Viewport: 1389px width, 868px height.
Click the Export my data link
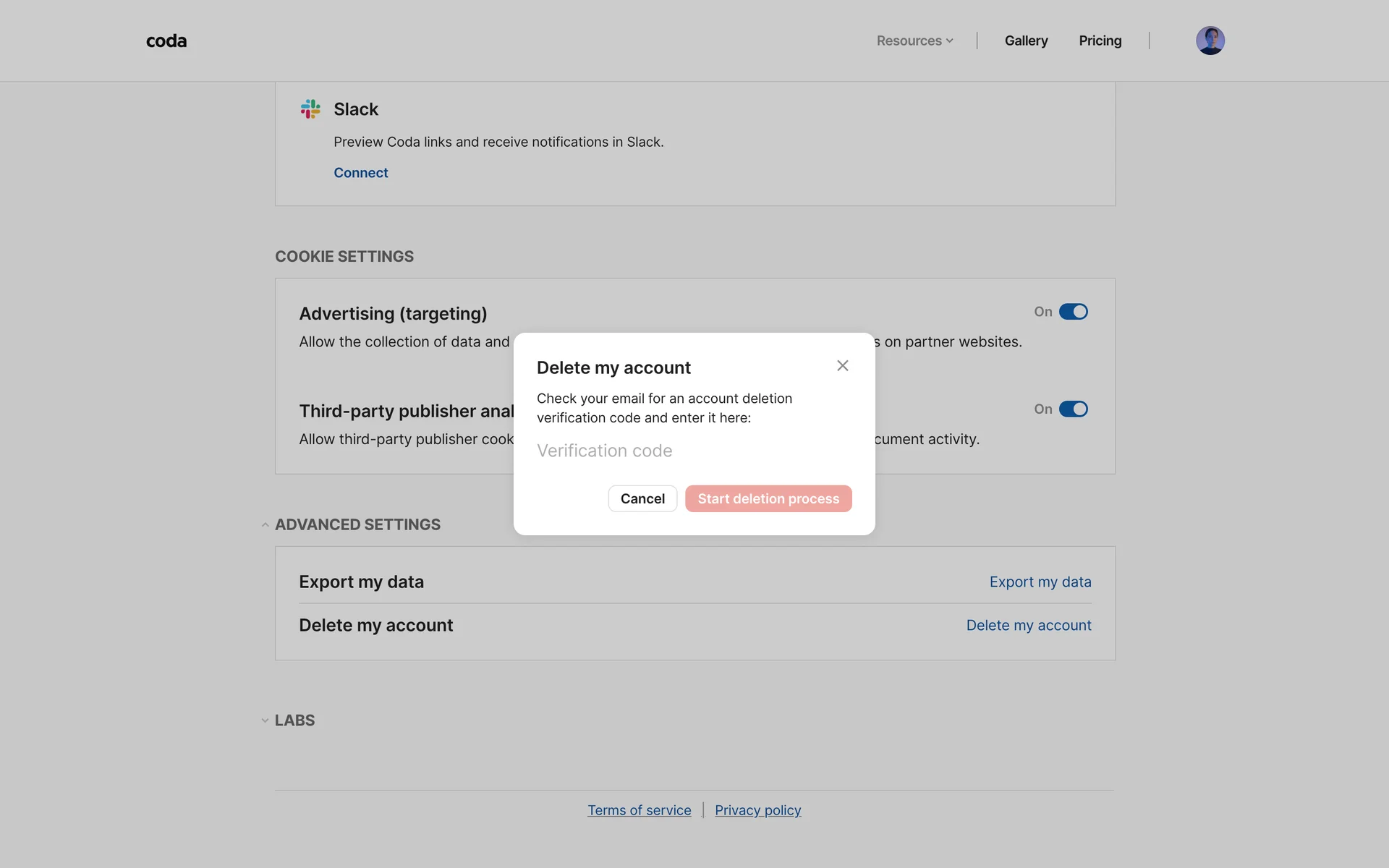click(x=1040, y=582)
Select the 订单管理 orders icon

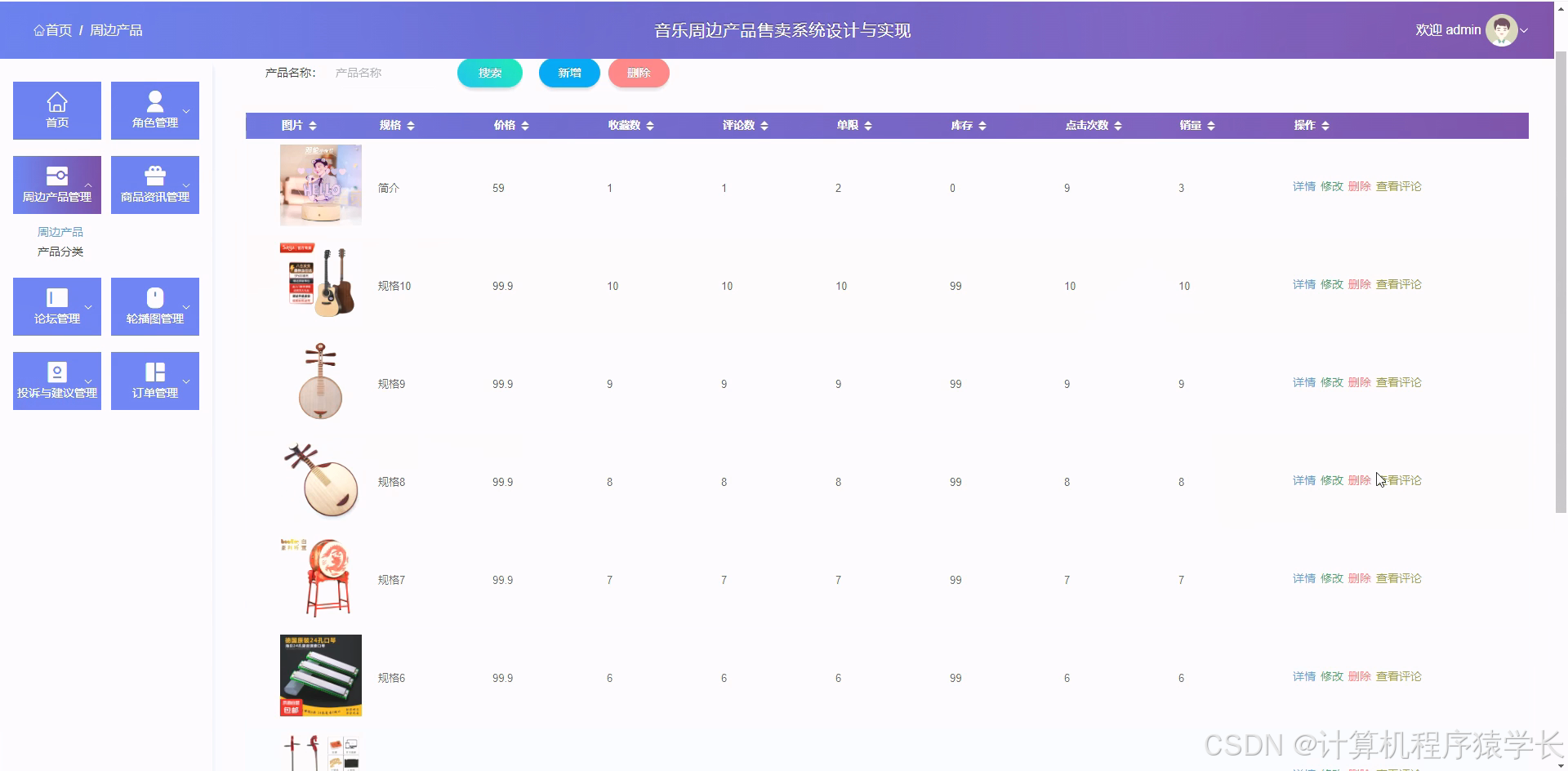[x=154, y=372]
○ ○ ○ ○ ○
Copy the listing word for word, excluding its pictures.

▶ **EXERCISE RESULT**:
Viewport: 1389px width, 868px height.
Click the Export my data link
click(x=1040, y=582)
Select the 订单管理 orders icon

[x=154, y=372]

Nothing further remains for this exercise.